--- Aim of the exercise ---
Every line of the data should be retyped with no difference from the original.

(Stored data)
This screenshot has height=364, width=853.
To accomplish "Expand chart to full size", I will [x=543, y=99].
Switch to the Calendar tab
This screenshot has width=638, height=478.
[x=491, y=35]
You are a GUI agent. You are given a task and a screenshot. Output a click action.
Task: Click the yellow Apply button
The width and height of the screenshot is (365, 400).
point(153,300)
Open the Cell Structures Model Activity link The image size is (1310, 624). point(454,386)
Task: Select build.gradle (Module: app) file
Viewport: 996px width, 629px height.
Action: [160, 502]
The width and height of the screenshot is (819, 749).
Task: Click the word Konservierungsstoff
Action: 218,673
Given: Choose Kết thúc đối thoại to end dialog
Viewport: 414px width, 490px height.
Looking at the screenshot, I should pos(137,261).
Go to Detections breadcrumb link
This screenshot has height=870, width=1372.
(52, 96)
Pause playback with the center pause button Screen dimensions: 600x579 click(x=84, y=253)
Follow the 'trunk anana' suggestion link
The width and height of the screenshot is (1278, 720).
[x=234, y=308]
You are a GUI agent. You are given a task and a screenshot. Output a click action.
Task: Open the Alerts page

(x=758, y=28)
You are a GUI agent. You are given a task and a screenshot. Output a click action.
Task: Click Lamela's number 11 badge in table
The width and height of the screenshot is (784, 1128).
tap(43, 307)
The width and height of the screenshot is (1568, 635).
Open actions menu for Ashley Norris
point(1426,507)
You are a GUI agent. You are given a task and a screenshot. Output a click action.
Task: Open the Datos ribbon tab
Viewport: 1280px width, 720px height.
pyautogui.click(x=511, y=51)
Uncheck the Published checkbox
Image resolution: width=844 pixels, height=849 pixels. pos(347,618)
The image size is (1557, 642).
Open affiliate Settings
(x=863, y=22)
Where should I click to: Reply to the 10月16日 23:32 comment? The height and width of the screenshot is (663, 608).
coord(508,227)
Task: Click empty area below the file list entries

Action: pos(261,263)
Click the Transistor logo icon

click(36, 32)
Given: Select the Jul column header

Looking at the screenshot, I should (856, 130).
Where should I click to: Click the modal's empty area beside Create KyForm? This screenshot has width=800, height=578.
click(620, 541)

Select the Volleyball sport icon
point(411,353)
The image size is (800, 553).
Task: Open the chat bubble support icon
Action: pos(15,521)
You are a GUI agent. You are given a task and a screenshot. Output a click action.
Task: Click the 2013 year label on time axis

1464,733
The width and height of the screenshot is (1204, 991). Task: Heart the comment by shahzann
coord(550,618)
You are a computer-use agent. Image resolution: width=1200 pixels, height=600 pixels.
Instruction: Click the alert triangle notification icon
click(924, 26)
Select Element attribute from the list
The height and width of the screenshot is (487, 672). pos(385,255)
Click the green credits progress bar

--- Task response ---
This screenshot has height=364, width=853.
To accomplish "Expand chart to full size", I will [x=543, y=99].
Switch to the Calendar tab
This screenshot has width=638, height=478.
[x=491, y=35]
You are a GUI agent. You are given a task and a screenshot. Output a click action.
Task: Click the yellow Apply button
The width and height of the screenshot is (365, 400).
point(153,300)
Open the Cell Structures Model Activity link The image size is (1310, 624). point(454,386)
Task: Select build.gradle (Module: app) file
Viewport: 996px width, 629px height.
Action: [160, 502]
The width and height of the screenshot is (819, 749).
Task: Click the word Konservierungsstoff
Action: 218,673
Given: Choose Kết thúc đối thoại to end dialog
Viewport: 414px width, 490px height.
Looking at the screenshot, I should pos(137,261).
Go to Detections breadcrumb link
This screenshot has height=870, width=1372.
(52, 96)
Pause playback with the center pause button Screen dimensions: 600x579 click(x=84, y=253)
Follow the 'trunk anana' suggestion link
The width and height of the screenshot is (1278, 720).
[x=234, y=308]
You are a GUI agent. You are given a task and a screenshot. Output a click action.
Task: Open the Alerts page

(x=758, y=28)
You are a GUI agent. You are given a task and a screenshot. Output a click action.
Task: Click Lamela's number 11 badge in table
The width and height of the screenshot is (784, 1128).
tap(43, 307)
The width and height of the screenshot is (1568, 635).
Open actions menu for Ashley Norris
point(1426,507)
You are a GUI agent. You are given a task and a screenshot. Output a click action.
Task: Open the Datos ribbon tab
Viewport: 1280px width, 720px height.
pyautogui.click(x=511, y=51)
Uncheck the Published checkbox
Image resolution: width=844 pixels, height=849 pixels. pos(347,618)
The image size is (1557, 642).
Open affiliate Settings
(x=863, y=22)
Where should I click to: Reply to the 10月16日 23:32 comment? The height and width of the screenshot is (663, 608).
coord(508,227)
Task: Click empty area below the file list entries

Action: pos(261,263)
Click the Transistor logo icon

click(36, 32)
Given: Select the Jul column header

Looking at the screenshot, I should (856, 130).
Where should I click to: Click the modal's empty area beside Create KyForm? This screenshot has width=800, height=578.
click(620, 541)

Select the Volleyball sport icon
point(411,353)
The image size is (800, 553).
Task: Open the chat bubble support icon
Action: pos(15,521)
You are a GUI agent. You are given a task and a screenshot. Output a click action.
Task: Click the 2013 year label on time axis

1464,733
The width and height of the screenshot is (1204, 991). Task: Heart the comment by shahzann
coord(550,618)
You are a computer-use agent. Image resolution: width=1200 pixels, height=600 pixels.
Instruction: Click the alert triangle notification icon
click(924, 26)
Select Element attribute from the list
The height and width of the screenshot is (487, 672). pos(385,255)
Click the green credits progress bar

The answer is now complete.